=== Problem to work on ===
In the records below, find each line holding the word "will" and copy it.

(Dataset content Opens)

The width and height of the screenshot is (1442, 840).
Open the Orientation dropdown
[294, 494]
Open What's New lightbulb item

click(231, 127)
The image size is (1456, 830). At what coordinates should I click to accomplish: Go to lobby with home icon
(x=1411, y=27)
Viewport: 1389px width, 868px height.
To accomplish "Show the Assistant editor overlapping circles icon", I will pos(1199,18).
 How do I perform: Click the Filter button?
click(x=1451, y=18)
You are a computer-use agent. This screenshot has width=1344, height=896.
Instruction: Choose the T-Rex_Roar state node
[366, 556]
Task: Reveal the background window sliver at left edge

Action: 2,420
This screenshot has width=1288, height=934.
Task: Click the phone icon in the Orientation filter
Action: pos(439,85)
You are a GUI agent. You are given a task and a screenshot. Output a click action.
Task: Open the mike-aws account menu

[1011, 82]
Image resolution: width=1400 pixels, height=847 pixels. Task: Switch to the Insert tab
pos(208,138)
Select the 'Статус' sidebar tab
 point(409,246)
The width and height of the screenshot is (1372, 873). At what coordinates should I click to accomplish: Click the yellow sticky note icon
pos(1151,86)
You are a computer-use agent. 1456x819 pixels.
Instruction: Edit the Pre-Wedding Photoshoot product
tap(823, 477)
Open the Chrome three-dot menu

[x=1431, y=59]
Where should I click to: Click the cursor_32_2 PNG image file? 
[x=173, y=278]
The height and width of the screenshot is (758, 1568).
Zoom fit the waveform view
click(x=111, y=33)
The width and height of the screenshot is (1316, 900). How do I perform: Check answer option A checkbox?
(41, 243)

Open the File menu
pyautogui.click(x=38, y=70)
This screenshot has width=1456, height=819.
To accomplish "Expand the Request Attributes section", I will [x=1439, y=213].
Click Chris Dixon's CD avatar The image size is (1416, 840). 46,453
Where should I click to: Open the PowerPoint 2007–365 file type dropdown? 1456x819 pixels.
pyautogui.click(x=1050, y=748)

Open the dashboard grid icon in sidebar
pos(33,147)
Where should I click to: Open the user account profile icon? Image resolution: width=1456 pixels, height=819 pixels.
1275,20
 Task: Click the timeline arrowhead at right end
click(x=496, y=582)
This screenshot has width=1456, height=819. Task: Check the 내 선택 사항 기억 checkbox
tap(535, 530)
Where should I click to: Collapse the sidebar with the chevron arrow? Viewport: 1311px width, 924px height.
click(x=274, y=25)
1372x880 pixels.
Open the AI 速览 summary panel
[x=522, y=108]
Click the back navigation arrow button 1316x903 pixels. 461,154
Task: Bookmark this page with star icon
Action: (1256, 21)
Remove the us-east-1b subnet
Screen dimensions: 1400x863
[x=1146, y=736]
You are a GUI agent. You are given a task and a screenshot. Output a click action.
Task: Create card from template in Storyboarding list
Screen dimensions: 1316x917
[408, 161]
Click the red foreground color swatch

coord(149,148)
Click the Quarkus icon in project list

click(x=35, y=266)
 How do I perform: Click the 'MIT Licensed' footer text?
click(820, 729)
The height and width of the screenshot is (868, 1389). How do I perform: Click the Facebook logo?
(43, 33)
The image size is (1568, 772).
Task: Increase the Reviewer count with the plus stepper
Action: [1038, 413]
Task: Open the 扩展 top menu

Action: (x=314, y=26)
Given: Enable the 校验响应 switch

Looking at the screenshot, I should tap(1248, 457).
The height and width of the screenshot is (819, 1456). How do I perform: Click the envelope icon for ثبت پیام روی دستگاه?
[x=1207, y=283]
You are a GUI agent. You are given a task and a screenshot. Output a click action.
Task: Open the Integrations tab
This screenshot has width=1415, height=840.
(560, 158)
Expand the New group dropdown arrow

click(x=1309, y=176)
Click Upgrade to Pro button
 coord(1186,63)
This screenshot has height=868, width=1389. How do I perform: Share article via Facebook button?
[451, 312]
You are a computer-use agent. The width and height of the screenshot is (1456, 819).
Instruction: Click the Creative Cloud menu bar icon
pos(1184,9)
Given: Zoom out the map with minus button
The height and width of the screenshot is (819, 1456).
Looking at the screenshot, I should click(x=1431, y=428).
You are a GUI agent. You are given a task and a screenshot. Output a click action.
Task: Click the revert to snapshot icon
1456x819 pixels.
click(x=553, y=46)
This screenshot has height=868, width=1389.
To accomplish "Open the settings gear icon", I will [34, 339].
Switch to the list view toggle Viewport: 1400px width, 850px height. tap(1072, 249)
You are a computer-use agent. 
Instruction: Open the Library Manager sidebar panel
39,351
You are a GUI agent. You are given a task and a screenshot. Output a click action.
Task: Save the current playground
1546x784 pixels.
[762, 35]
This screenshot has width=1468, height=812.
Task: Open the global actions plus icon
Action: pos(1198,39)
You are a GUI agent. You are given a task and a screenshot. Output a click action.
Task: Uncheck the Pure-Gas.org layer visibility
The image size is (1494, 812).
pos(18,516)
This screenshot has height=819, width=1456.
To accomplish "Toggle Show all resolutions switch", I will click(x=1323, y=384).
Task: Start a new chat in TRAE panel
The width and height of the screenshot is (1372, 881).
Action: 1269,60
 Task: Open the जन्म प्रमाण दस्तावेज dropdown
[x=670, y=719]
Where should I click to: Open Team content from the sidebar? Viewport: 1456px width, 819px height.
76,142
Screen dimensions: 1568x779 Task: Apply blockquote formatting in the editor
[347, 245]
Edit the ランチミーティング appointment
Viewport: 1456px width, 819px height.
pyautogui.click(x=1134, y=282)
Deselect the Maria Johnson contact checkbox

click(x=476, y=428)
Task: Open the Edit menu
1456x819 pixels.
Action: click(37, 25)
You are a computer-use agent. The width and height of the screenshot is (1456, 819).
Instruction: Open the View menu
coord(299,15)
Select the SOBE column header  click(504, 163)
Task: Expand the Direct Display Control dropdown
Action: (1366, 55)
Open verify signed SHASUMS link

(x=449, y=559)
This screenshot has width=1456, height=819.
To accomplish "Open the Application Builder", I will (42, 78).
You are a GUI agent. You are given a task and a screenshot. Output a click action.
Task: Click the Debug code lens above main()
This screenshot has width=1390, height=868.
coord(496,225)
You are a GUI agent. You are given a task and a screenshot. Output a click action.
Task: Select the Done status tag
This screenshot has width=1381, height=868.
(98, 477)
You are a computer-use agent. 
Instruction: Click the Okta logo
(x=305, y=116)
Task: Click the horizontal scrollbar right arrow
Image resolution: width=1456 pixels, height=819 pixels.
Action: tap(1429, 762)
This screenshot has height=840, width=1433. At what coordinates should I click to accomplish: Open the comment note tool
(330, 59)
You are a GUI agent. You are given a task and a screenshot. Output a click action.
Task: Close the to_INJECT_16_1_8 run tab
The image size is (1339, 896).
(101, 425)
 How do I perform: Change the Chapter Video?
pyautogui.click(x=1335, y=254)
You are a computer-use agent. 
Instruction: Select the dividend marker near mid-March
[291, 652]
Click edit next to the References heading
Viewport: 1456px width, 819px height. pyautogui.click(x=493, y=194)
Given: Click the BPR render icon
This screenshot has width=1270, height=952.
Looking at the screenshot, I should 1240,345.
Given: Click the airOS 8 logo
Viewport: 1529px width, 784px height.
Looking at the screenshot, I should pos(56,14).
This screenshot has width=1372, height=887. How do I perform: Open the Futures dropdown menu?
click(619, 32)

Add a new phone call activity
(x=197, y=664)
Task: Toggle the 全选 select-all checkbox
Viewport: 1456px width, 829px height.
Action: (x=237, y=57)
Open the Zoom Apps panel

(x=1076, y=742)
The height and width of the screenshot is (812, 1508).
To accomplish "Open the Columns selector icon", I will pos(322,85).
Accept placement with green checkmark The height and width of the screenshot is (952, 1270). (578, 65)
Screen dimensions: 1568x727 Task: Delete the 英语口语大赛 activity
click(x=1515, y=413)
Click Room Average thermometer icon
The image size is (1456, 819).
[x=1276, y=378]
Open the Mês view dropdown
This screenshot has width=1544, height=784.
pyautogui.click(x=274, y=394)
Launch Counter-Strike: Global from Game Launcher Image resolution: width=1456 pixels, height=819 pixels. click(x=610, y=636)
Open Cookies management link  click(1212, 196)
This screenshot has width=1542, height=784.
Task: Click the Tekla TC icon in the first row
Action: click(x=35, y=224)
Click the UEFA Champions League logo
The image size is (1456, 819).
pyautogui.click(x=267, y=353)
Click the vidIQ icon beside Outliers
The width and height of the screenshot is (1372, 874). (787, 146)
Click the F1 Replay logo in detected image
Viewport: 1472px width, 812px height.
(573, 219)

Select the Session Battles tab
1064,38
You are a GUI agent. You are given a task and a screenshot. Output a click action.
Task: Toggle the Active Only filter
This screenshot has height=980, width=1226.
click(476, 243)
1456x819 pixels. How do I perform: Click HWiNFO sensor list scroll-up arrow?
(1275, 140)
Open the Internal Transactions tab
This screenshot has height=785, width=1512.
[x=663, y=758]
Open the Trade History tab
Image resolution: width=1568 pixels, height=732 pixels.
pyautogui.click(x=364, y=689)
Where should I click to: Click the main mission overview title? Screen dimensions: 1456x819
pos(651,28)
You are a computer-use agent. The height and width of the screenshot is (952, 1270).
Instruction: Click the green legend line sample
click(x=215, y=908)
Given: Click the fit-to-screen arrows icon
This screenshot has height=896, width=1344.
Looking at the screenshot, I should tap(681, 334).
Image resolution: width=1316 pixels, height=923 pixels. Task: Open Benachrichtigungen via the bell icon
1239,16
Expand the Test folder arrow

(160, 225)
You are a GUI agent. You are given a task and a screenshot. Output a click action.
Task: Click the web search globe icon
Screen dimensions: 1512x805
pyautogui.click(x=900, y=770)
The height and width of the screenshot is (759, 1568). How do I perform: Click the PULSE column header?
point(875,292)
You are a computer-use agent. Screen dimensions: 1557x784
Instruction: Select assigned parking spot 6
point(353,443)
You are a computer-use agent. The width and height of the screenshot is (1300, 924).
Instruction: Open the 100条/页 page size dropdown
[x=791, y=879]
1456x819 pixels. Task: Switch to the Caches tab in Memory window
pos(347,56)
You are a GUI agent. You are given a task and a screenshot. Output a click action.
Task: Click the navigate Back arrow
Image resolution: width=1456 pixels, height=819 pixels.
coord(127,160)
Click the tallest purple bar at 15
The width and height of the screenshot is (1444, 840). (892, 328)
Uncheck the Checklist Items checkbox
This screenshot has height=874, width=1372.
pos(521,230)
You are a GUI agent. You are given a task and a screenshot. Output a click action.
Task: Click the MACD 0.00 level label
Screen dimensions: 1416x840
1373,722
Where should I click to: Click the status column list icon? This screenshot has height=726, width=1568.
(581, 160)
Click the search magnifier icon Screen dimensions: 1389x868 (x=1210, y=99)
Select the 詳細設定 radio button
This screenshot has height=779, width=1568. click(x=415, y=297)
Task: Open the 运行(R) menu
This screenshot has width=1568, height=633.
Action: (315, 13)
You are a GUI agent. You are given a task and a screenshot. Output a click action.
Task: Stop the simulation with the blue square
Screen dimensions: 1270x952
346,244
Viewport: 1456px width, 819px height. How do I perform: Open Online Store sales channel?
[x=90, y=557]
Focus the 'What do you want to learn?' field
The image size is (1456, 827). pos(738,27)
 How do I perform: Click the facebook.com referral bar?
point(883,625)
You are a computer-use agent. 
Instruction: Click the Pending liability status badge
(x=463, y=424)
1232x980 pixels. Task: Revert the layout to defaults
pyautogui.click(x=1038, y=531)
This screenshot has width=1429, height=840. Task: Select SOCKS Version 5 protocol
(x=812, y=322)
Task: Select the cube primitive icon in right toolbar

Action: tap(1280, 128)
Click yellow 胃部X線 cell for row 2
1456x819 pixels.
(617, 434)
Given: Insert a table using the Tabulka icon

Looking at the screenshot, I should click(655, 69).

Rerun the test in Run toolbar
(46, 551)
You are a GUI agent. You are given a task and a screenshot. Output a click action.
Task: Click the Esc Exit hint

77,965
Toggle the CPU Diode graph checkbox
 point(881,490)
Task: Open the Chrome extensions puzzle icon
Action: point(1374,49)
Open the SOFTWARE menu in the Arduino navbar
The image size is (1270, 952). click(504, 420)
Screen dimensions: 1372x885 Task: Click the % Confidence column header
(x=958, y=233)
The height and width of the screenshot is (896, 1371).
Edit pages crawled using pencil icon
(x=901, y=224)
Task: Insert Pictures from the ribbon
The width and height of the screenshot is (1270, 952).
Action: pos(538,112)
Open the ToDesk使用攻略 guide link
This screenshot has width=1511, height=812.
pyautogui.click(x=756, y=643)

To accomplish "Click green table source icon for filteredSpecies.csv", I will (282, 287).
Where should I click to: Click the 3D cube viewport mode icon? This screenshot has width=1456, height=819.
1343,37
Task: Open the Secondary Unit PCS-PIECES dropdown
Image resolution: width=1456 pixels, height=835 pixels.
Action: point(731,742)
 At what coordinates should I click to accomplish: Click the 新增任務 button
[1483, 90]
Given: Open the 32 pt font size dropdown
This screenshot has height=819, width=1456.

(Dataset content Closes)

=== Solved exercise ===
To accomplish "Show the Assistant editor overlapping circles icon", I will pos(1199,18).
To accomplish "Expand the Request Attributes section", I will [x=1439, y=213].
To accomplish "Open the settings gear icon", I will [34, 339].
To accomplish "Toggle Show all resolutions switch", I will click(x=1323, y=384).
To accomplish "Open the Application Builder", I will (42, 78).
To accomplish "Open the Columns selector icon", I will pos(322,85).
To accomplish "Click green table source icon for filteredSpecies.csv", I will (282, 287).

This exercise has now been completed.